Dr. Suresh: Curiosity may or may not lead you to solutions but will leave you with many options that you might otherwise not have considered. From a decision-making standpoint, that leads to more complications because you have more options. But the fact that you have many options on your plate can ensure that you have better chances of getting the right answers or solutions.
Q: How can we overcome analysis paralysis?
Mr Kishalaya Das: Asking lots of questions and taking no action can become a waste of time. As a leader, you need to find out the right context and the right evidence to take a decision.
Q: How can questioning the assumptions lead to more innovative and original ideas?
Dr. Suresh: Let me give an example from my own life. I was a professor in Texas. I had a secure job and could have been there for the rest of my life. The assumption I was making at that time was that I don’t need to do anything and my life is well established. Then one fine day, I questioned that assumption. I gave up my tenure and came back to India to take up a job at Great Lakes. Here everything was completely different but I found my passion. When you question the assumptions that you’re making, something else can magically open up for you.

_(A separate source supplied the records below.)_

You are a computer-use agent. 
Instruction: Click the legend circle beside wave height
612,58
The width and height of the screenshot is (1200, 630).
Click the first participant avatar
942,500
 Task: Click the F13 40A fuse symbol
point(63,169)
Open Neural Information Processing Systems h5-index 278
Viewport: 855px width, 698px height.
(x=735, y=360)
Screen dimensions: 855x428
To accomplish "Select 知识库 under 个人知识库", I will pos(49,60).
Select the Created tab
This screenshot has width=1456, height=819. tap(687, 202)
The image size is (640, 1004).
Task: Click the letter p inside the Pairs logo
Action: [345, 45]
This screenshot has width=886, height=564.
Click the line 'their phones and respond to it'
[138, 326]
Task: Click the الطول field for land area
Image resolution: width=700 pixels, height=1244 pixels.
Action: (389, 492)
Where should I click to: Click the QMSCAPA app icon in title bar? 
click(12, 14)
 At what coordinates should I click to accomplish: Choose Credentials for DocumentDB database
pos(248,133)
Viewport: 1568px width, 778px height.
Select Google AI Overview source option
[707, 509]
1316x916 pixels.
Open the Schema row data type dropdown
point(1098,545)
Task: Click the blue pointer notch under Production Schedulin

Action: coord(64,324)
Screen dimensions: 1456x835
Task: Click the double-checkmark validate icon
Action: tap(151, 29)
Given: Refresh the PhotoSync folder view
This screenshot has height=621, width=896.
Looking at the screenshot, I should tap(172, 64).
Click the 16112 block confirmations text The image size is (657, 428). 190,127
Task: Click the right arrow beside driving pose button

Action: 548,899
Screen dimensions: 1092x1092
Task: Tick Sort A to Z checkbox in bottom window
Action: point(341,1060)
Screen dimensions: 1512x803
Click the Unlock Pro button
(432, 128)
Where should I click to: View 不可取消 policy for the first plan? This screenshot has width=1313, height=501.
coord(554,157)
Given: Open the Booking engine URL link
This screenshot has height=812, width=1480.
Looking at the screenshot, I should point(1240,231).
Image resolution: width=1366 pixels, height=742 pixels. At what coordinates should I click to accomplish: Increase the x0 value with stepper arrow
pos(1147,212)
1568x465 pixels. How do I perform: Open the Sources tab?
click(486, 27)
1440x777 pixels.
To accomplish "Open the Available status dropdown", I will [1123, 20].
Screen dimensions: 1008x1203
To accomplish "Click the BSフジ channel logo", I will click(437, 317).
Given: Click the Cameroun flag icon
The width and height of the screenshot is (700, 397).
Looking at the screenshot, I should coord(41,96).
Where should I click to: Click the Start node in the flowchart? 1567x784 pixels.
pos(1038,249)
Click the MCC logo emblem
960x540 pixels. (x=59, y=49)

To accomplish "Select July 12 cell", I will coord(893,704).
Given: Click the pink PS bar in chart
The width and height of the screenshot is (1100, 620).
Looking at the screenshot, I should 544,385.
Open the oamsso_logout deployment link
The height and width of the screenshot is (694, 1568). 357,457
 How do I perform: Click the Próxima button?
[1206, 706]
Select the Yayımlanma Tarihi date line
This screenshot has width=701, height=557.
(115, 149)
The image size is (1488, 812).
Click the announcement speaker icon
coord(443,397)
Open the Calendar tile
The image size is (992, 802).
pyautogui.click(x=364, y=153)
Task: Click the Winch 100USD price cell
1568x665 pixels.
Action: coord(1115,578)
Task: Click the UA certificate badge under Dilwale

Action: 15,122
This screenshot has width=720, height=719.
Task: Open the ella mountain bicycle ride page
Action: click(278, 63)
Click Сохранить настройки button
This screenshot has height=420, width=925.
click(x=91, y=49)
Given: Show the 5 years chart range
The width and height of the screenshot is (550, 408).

Q: Are there any cultural or social barriers to asking questions that we should be aware of?
Mr Kishalaya Das: Yes. India is multicultural. North India and South India are culturally quite different. Today, there is a sense of openness, but it’s important to know cultural nuances. For example, in Japan, you can ask tough questions, but you have to be extremely polite in asking them. In the US, you can be straight to the point. In Europe, courteousness would help, but you can be direct. We do a lot of cultural training if somebody goes on-site, so that there is cultural alignment. People should be aware of the do’s and don’ts in their geographic and cultural domain.